A federal appeals court on Monday reversed a lower court, ruling that a student at a higher education institution may be entitled to partial tuition reimbursement after his school suspended in-person classes during the COVID-19 pandemic.
Omar Hernandez, a student at the Illinois Institute of Technology, which has campuses in Chicago and Wheaton, Illinois, who had paid tuition for the spring 2020 semester, sued the university, claiming he had an express or implied contract with it that promised to provide personal instructional services and resources, which it had violated, according to the judgment of the 7th US Circuit Court of Appeals in Chicago i Omar Hernandez v. Illinois Institute of Technology.
He also accused the institution of unjust enrichment in his putative class action lawsuit.

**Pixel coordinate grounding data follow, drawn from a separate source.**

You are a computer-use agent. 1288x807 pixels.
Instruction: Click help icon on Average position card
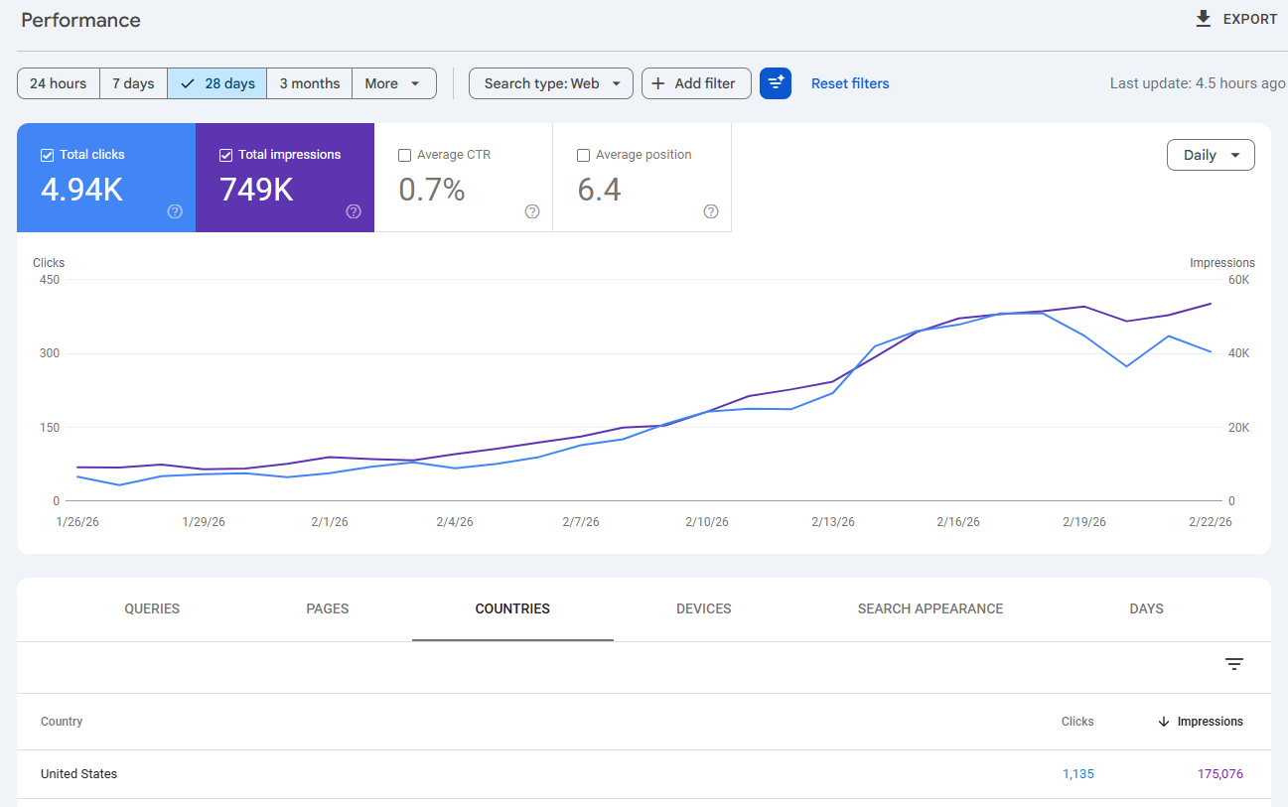[x=711, y=211]
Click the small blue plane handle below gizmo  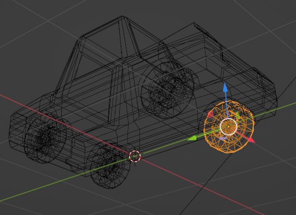click(223, 139)
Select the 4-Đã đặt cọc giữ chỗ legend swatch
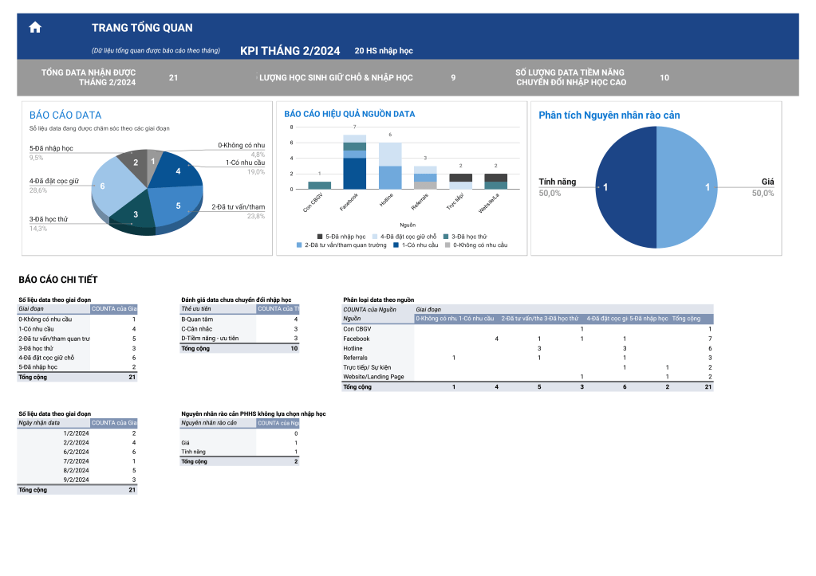The height and width of the screenshot is (576, 816). 373,237
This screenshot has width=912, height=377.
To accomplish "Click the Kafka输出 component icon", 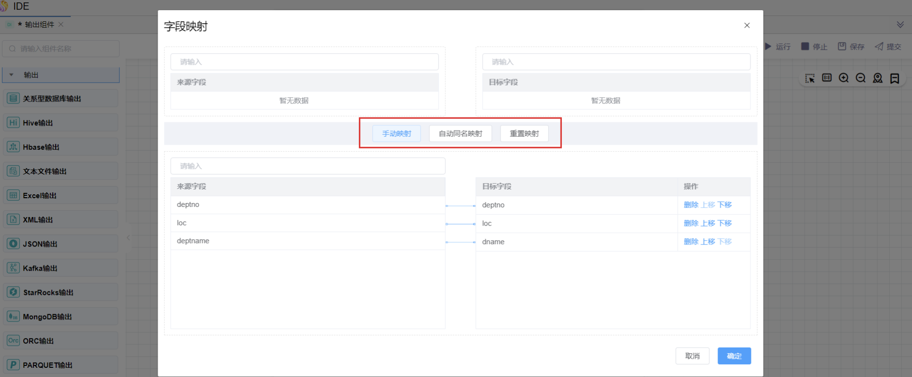I will (13, 268).
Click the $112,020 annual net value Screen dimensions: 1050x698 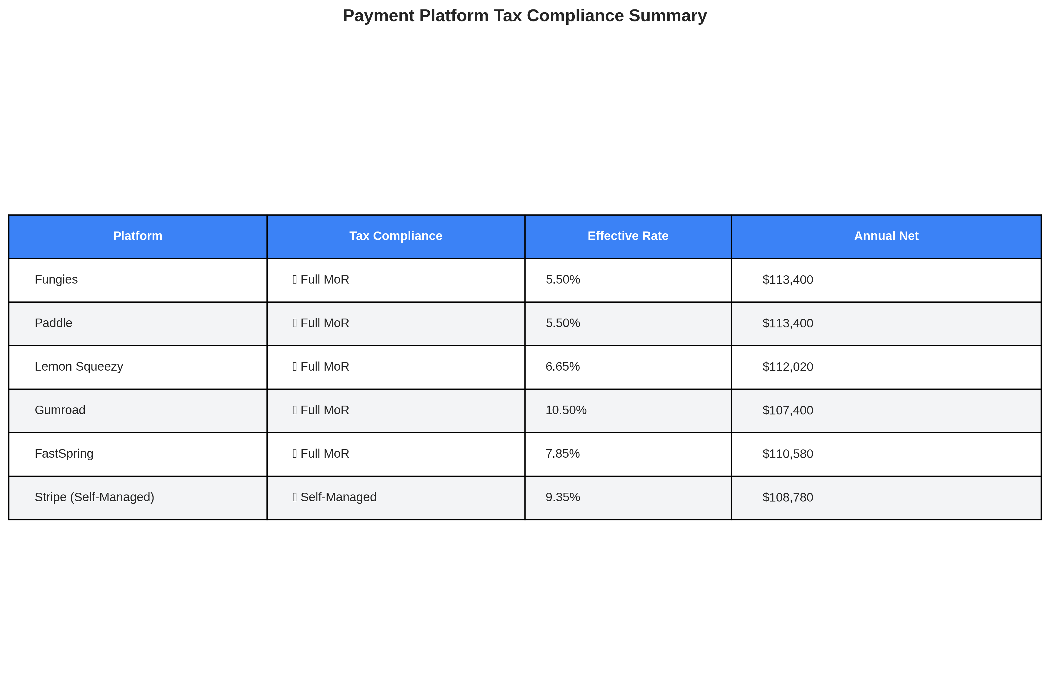pos(787,367)
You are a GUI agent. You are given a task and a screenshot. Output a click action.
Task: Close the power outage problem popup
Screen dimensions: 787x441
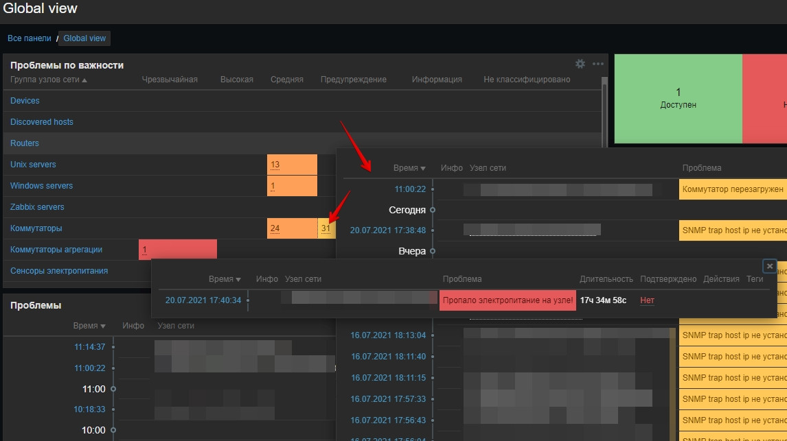770,266
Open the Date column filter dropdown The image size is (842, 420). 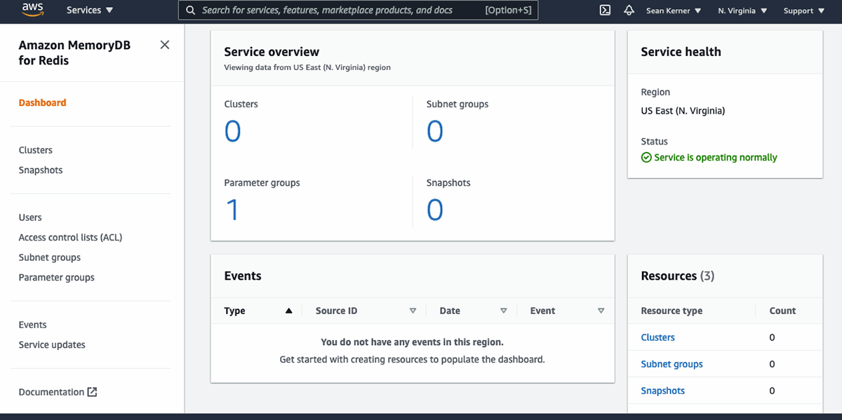[504, 311]
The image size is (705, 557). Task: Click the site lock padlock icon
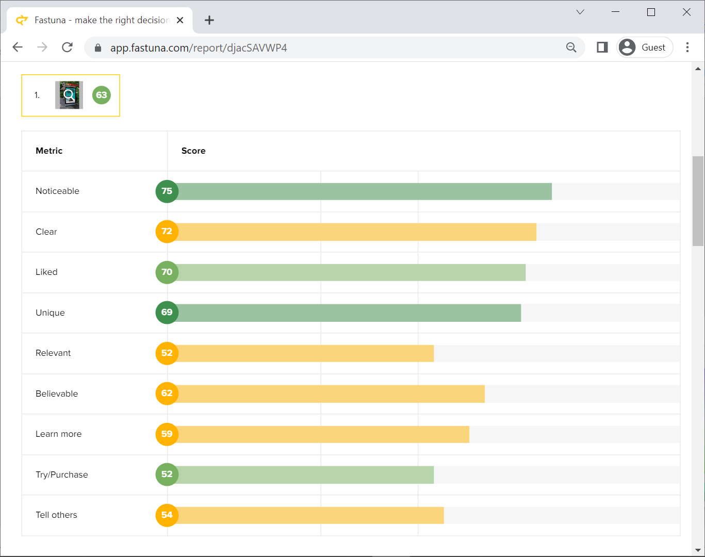coord(98,48)
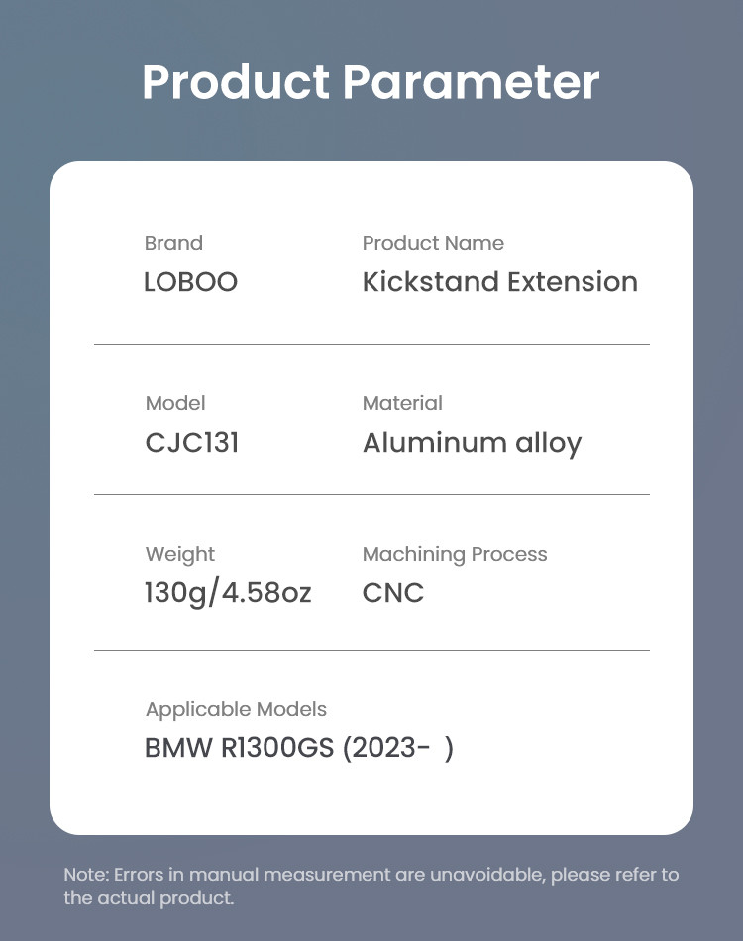Click the divider line below LOBOO
This screenshot has height=941, width=743.
click(x=372, y=345)
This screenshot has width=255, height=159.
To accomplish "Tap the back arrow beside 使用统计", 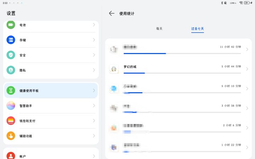I will pyautogui.click(x=112, y=13).
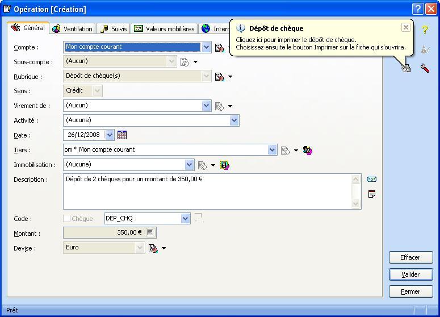This screenshot has height=317, width=440.
Task: Click the edit icon beside Devise
Action: [153, 248]
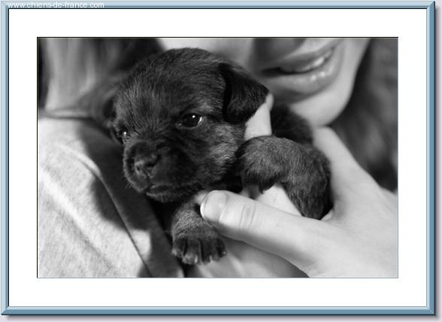
Task: Click the gray sweater fabric area
Action: point(84,211)
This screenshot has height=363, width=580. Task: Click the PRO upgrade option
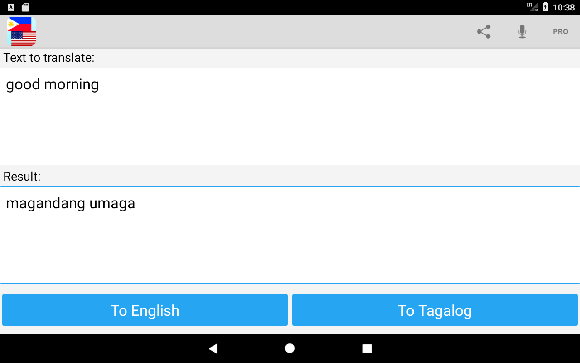pyautogui.click(x=560, y=32)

Hernandez sued the institution in US District Court in Chicago, which ruled in the university̵7;s favor.
When the lawsuit was reopened, a three-judge panel of the Court of Appeal referred to the Court of Appeal’s 2022 decision in Gociman v. Loyola University of Chicago, which it said involved similar claims, stating that there were no “meaningful differences” between the two lawsuits.
IN gociman, while the appeals court rejected the argument that there was an express contract between Loyola and the students, “we found that the student plaintiffs adequately stated claims for breach of implied contract under Illinois law, and that their claims were not complaints of educational malpractice in disguise, ,” it said when the lawsuit was resumed.
A concurring opinion said the judge agrees with the opinion “not because I think that Gociman was correctly decided,” but based on the admission, it is the controlling precedent.
“I urge the Illinois courts — the final arbiters of Illinois law — to take up and decide this matter as expeditiously as possible,” it says.
Other courts of appeal have also ruled in favor of the students in similar cases.
Attorneys in the case did not respond to requests for comment.